Flower of Eastern Europe
Winifer Skattebol

Judith Barath’s work is layered with "robust blooms and writhing forms" to awaken us to the force of nature, while being executed through digital means. On her computer, Barath uses a Wacom Tablet and digital pen, and combines elements of Adobe Illustrator and Photoshop, experimenting with 3D effects, airbrushing and color-adjustment. "It’s like finger-painting," the artist says. "When I start a work and the white page appears on the screen, it is just as exciting as looking at a new canvas."
Barath grew up under her father’s tutelage at a school of applied arts in Budapest, and counts Sandro Botticelli and Alphonse Mucha among her primary influences. She went on to study graphic design and has spent her adult life working as a children’s book illustrator, animator, as well as an industrial and commercial designer for promotional agencies. One thinks of fellow Hungarian Laszlo Moholy-Nagy, who attempted to synthesize industrial forms with arts and crafts, creating symmetrical compositions of decorative, dramatic elements.
Barath has never lost her love of fine art; painting wildflowers and oil landscapes has always been her form of relaxation. "All living things have strong bonds to each other," she tells me. For these paintings, she uses an Impressionistic style with an impasto technique. Often the flowers find their way onto greeting cards, where close-up images are "like someone reaching for a miracle."
Falling and Dreaming are examples of Barath’s preoccupation with "the universe’s vital energy of organic and botanical elements." They also pulsate with sensuality, restoring faith in the sacred beauty of the female body and its life-giving powers. Many of her works are reminiscent of wide-hipped, full-bodied, fertility goddesses.
Acceptance of the body as sacred, in fact, is central to feminist spirituality. Rather than the monastic ideal of renunciation in which instinct and desire are viewed as a hindrance to union with God, such spirituality cherishes physical incarnation in all its richness. Desires and needs of the body–whether sexual or otherwise–are considered holy rather than sinful. In this sense, Barath’s art speaks to that part of us that is endlessly creative and regenerative.
Her striking, seductive images are "personal reflections of coming to terms with the connection between man and woman, the struggle to find harmony in life." When couples are captured in an intimate embrace, the viewer has a mystical experience of oneness.
As a way of showing strained relations, sometimes the artist has her couples face but not appear to see one another.
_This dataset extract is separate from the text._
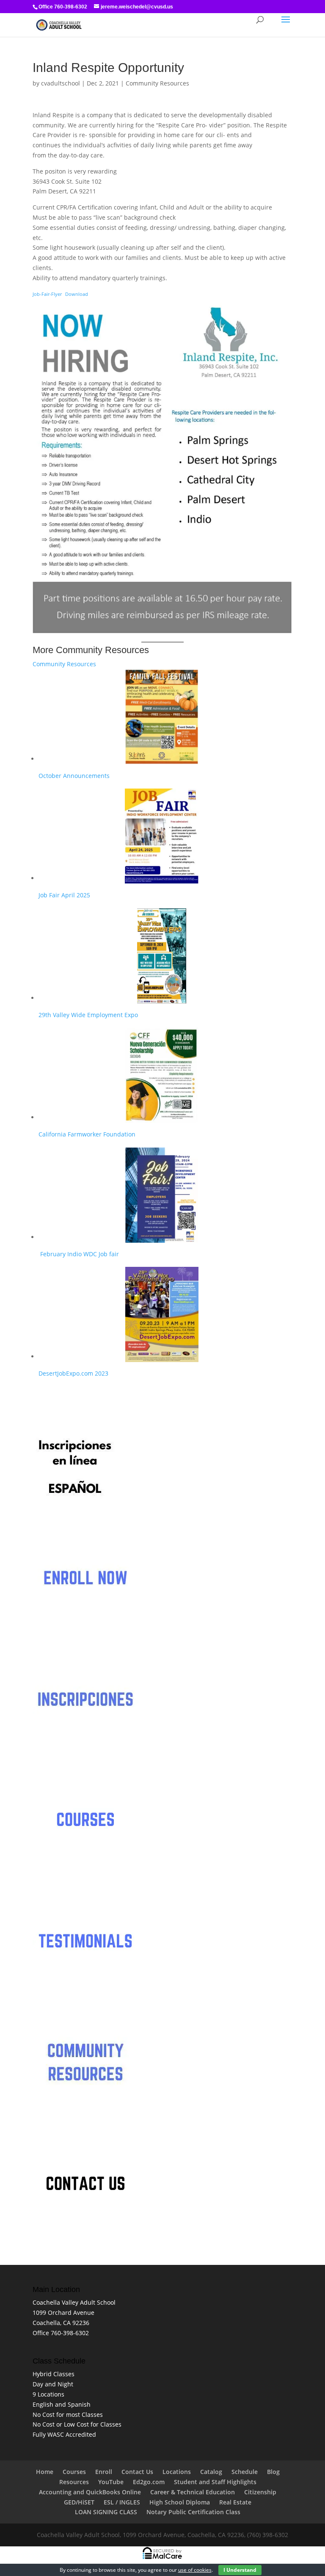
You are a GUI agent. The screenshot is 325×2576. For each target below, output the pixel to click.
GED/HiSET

In other instances, two female profiles face each other, representing opposing aspects of woman. From these perspectives, the oneness becomes almost a void of emptiness, swimming in a womb of space that is nevertheless vibrant with potential life.
Sometimes, Barath finds this vibrancy in the vistas around her home in Oak Brook, IL (a suburb of Chicago), which she loves to photograph as well as paint. At other times, she must travel further from home. When last we spoke, Barath was on her way to Central Asia to drink from a new well of inspiration.